The village is situated in a hilly region at an altitude of 400–450 m, lying in the southern foothills of the central part of the Sredna Gora mountain range as it descends to the Upper Thracian Plain. It is located between the drainage basins of the rivers Luda Yana and Topolnitsa, both left tributaries of the Maritsa. The village falls within the temperate continental climatic zone. The soils are mainly cinnamon forest.

Administratively, Elshitsa is part of Panagyurishte Municipality, located in the northwestern part of Pazardzhik Province. It has a territory of 53.721 km^{2}. It is situated almost half-way between the municipal seat Panagyurishte and the provincial center, the city of Pazardzhik. The closest settlements are the villages of Popintsi to the northeast, Levski to the east, Kalugerovo to the southeast, and Lesichovo to the west. It is served by a municipal road that branches off the second class II-37 road between Panagyuriste and Pazardzhik.

== History and culture ==
The area of Elshitsa has been inhabited since antiquity. The village was mentioned in Ottoman registers of 1586. It participated in the anti-Ottoman April Uprising of 1876 and in the aftermath of its suppression was burnt down by the Ottoman bashi-bazouk. In 1923 it participated in the Communist insurrection, known as the September Uprising.

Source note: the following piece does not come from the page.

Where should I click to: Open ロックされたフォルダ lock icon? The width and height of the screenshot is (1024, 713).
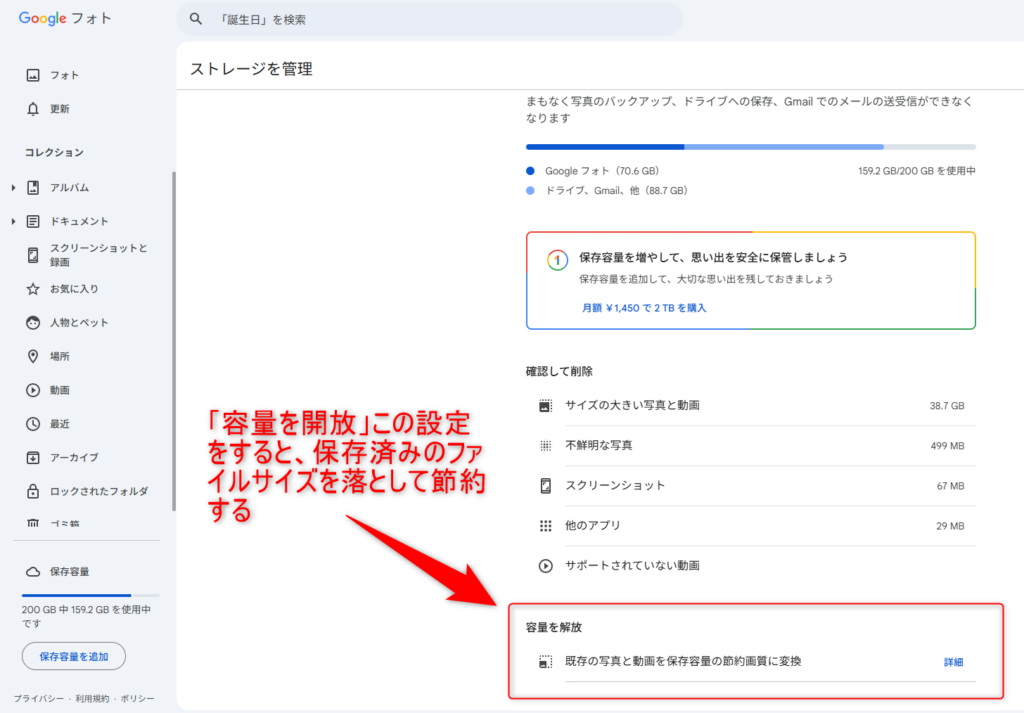point(33,491)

The village has a school since 1864, a kindergarten, a medical center, a sports hall and a church. The local cultural center, known in Bulgarian as a chitalishte, was established in 1925 was named after the Bulgarian revolutionary and national hero Vasil Levski. There is a monument to the fallen for the national unification in the Balkan Wars and the First World War.

== Economy ==
The region has seen substantial mining, including the Elshitsa epithermal deposit, a large open-pit copper mine active between 1928 and 1999. After the mining activity has been discontinued, the backbone of the economy has returned to agriculture. Crops include cereals, grapes, tobacco. Livestock breeding is also developed, mainly sheep. There is a deer breeding reserve some 4 km northwest of the village.